Climbing has been around since man saw a mountain and decided that it would be an admirable goal to scale it. There is evidence of men climbing rocks depicted in Chinese watercolors from 400 B.C. But climbing as a sport didn't really take off until the last quarter of the 19th century when English, Germans and Italians couldn't get enough of it.
Now climbing is a worldwide sport that exists anywhere there are climbable rocks or even where there aren't. It is a sport of endurance, determination, and precise calculation. Climbing tests the body's strength, agility, and coordination, all while the body hangs precariously on a precipice. It is a sport that is, frankly, not for the faint of heart.
The 30 or so students who gathered outside Weyerhauser were not faint of heart, but I was. Raised in Minnesota I have become one with the flat earth and am a firm believer in adhering to the guiding laws of gravity (mainly the -9.8 m/s2 that is constantly acting on us).

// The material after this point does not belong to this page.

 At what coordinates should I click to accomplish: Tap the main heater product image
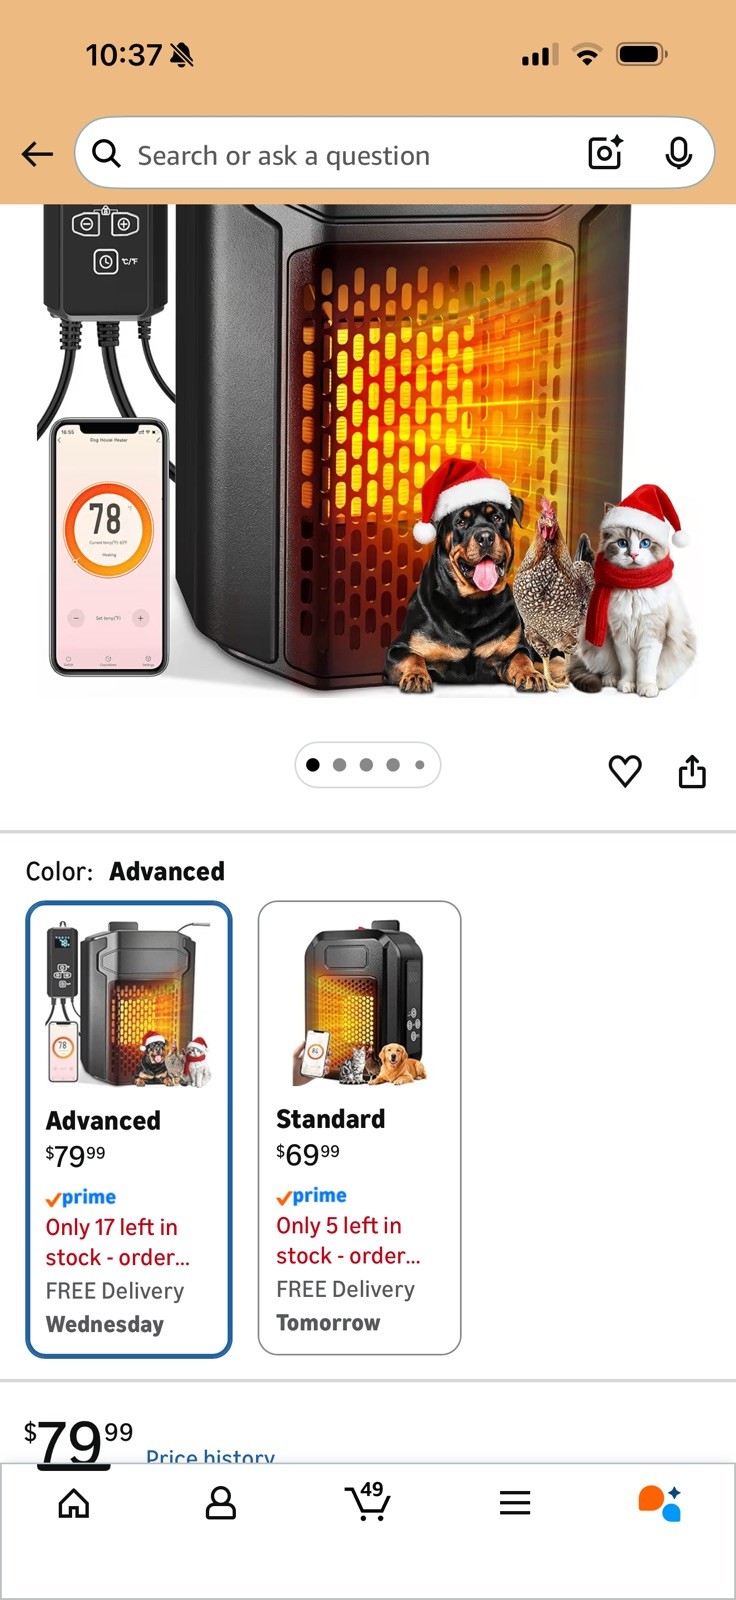point(368,450)
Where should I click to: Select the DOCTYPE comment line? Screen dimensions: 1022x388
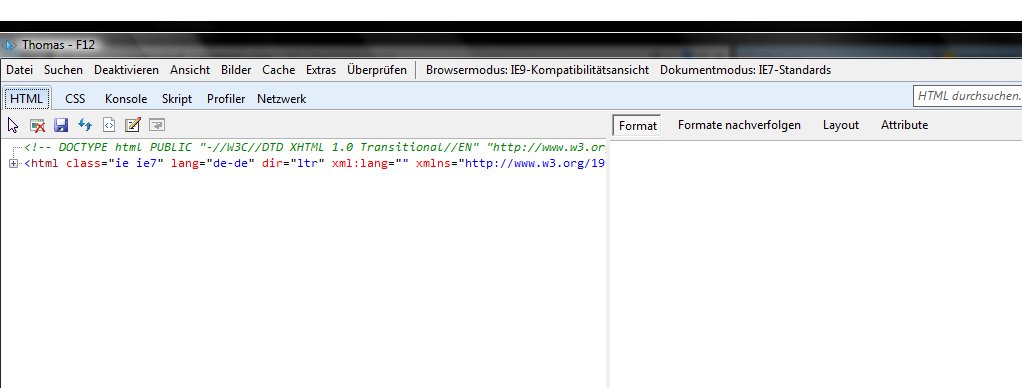[315, 147]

Maggie McKenna '08 and Sophia Kast '08 were my "guides" for the night and after we had shuffled into various cars and the one van provided by the school, we were off. We managed to fit five comfortably in McKenna's Subaru and I rode in back listening to Bidwell and McKenna discuss climbing gear and other technical stuff that sounded more like quantum mechanics than climbing, but by the sixth mention of finger jamming we had arrived.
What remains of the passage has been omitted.